TEXTE DE LECTURE —
Plus tard, dans un communiqué publié sur la page Facebook de la présidence du Faso, dans des propos attribués à Paul-Henri Sandaogo Damiba, celui-ci démentait l’information sur sa présence chez les forces françaises à Kamboinsin. «Je démens formellement m’être refugié dans la base française de Kamboinsin. », indique-t-il, tout en demandant au capitaine Ibrahim Traoré et compagnie de revenir à la raison. Du côté des acteurs en armes, il est revenu que la contre-offensive était bien réelle, car les soldats fidèles au lieutenant-colonel Damiba étaient prêts à affronter leurs frères d’armes, proches du capitaine Traoré pour reprendre le contrôle du pouvoir.

L’on s’acheminait alors vers une confrontation malheureuse entre unités d’élite de l’armée nationale : les forces spéciales fidèles à Damiba contre les « cobras » du capitaine Ibrahim Traoré. C’est donc la peur au ventre que la plupart des habitants de la capitale, passeront la nuit, tant la situation était explosive avec la forte probabilité d’un affrontement entre frères d’armes aux conséquences incalculables. Dans la même nuit, un communiqué levait le couvre-feu et la mesure de fermeture des frontières terrestres et aériennes.

Ce qui rendait plus compliqué un affrontement qui allait engendrer certainement un bain de sang, dans la mesure où le mouvement de soutien aux nouveaux maitres du pays s’est amplifié à travers une « veille patriotique » la même nuit. Est-ce cela qui a permis d’éviter l’affrontement ? Toujours est-il que le désormais ex-président du Faso a consenti à battre retraite et à « capituler ».

Médiation

Des manifestants, drapeaux russes et burkinabè en mains, en soutien au capitaine Traoré

La journée du 2 octobre a été cruciale dans la mesure où elle a acté la fin du pouvoir du lieutenant-colonel Damiba. Sous la médiation de leaders coutumiers et religieux, le président du MPSR 1 a officiellement accepté de renoncer au pouvoir en mettant sur la table sept conditions dont le respect de son intégrité physique, celui de ses collaborateurs directs et la garantie de ses droits.

QUESTIONS D'ÉTUDE —
**A)** D'après le texte sur la chute de Damiba, répondez aux questions suivantes :
(i) Sur quelle page a été publié le communiqué dans lequel Paul-Henri Sandaogo Damiba dément sa présence chez les forces françaises ?
(ii) Quelles mesures un communiqué a-t-il levées au cours de la même nuit ?
(iii) Combien de conditions le président du MPSR 1 a-t-il posées pour renoncer au pouvoir ?
**B)** Indiquez si chacune des affirmations suivantes concorde avec le texte sur la chute de Damiba, en citant les mots du texte qui permettent de trancher :
(i) Damiba admet s'être réfugié dans la base française de Kamboinsin.
(ii) Des leaders coutumiers et religieux ont assuré la médiation qui a conduit Damiba à renoncer au pouvoir.
(iii) Les « cobras » étaient des soldats fidèles à Damiba.
**C)** Prolongez le texte sur la chute de Damiba en reprenant après sa dernière phrase.

JEU DE DONNÉES —
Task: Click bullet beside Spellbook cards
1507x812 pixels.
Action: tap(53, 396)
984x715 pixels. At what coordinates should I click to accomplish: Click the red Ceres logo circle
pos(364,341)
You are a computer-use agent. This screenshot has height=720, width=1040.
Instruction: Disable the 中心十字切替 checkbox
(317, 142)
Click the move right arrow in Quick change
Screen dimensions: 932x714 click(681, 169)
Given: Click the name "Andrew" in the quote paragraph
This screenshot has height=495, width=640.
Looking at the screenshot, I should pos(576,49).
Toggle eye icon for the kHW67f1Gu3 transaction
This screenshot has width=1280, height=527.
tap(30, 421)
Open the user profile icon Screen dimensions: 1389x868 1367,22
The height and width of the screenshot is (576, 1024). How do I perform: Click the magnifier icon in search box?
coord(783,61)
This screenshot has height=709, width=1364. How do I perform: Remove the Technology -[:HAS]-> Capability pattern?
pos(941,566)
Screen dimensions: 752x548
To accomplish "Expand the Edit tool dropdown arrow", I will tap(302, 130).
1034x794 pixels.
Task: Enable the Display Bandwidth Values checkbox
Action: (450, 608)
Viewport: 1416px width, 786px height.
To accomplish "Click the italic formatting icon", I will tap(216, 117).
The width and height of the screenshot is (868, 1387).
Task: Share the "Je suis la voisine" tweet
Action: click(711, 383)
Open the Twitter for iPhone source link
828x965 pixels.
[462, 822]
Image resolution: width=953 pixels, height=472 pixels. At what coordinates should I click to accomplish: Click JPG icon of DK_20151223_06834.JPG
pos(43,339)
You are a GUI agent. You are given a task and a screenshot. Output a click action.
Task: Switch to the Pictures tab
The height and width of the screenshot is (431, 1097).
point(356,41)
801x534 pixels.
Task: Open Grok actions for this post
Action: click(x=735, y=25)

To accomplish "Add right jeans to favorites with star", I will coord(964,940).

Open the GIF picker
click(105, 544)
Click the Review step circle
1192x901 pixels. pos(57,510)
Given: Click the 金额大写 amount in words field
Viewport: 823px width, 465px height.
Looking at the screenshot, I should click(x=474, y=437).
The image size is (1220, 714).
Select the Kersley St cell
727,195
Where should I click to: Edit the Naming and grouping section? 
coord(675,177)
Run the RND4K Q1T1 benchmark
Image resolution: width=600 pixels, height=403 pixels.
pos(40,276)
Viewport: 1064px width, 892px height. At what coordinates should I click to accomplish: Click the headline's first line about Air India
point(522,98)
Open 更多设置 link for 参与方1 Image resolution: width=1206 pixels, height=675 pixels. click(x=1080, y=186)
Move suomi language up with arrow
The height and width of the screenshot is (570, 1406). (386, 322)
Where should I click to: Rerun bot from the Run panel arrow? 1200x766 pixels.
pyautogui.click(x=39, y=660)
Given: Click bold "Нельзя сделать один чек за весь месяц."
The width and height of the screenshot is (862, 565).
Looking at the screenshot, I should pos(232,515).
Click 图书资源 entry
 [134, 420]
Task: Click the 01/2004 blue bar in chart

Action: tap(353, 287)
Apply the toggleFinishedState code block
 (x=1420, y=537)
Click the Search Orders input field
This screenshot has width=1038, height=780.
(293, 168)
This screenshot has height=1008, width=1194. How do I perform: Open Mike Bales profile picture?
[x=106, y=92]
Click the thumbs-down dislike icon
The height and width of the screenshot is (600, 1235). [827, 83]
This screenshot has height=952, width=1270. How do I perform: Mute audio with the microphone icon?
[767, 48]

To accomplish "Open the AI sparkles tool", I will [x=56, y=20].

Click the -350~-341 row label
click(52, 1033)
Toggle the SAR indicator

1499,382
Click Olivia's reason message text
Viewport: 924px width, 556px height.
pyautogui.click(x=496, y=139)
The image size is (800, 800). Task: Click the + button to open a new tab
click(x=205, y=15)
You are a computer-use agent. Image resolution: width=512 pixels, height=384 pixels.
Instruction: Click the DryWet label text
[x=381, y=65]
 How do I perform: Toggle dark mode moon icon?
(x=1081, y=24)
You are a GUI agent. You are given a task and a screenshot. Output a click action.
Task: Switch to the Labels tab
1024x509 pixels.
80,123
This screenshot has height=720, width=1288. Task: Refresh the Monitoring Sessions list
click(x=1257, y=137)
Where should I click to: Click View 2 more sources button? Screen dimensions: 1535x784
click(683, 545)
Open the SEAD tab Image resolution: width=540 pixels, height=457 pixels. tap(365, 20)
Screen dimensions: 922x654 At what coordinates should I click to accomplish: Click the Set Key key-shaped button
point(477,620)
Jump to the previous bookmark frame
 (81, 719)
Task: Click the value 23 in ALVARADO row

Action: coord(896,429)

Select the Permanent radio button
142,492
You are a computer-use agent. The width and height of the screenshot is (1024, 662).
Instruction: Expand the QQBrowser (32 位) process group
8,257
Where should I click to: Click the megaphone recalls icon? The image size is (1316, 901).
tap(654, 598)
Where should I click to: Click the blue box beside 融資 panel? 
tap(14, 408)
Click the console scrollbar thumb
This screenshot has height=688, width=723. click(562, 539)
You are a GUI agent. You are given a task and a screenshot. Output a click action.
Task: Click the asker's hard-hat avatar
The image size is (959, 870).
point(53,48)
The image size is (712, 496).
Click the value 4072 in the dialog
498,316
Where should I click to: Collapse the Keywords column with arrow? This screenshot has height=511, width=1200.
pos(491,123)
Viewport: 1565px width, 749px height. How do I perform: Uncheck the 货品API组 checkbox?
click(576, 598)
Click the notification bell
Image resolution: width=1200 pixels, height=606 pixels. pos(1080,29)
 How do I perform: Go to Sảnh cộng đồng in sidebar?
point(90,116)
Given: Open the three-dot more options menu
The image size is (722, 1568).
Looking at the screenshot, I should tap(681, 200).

RÉSULTATS PAR TÂCHE —
**A)**
(i) Sur la page Facebook de la présidence du Faso.
(ii) Le couvre-feu et la fermeture des frontières terrestres et aériennes.
(iii) Sept conditions.

**B)**
(i) Non : « Je démens formellement m’être refugié dans la base française de Kamboinsin ».
(ii) Oui : « Sous la médiation de leaders coutumiers et religieux, le président du MPSR 1 a officiellement accepté de renoncer au pouvoir ».
(iii) Non : « les forces spéciales fidèles à Damiba contre les « cobras » du capitaine Ibrahim Traoré ».

**C)**
Ce même jour, le président Damiba et quelques-uns de ses proches, atterrissent à Lomé, destination qu’il aurait lui-même choisie pour son exil. Dans une vidéo diffusée ultérieurement sur les réseaux sociaux, le président Damiba a affirmé renoncer au pouvoir et a appelé à soutenir les nouvelles autorités. Dans la matinée de ce 2 octobre, des blindés parmi lesquels se trouvait le capitaine Ibrahim Traoré, pénètrent dans les locaux de la télévision nationale où le porte- parole, le capitaine Sorgho, livre un communiqué.

Dans cette adresse, il remercie le peuple pour son soutien et annonce que la situation est désormais sous contrôle, appelant chacun à vaquer librement à ses occupations en se départissant de tout acte de violence et de vandalisme. A leur sortie, le capitaine Traoré, tel un sauveur, voire un messie, est ovationné par une foule en liesse. Et l’on retient l’image de son salut adressé à ces centaines de personnes massées aux abords de la télévision nationale et qui a fait le tour des médias à l’étranger.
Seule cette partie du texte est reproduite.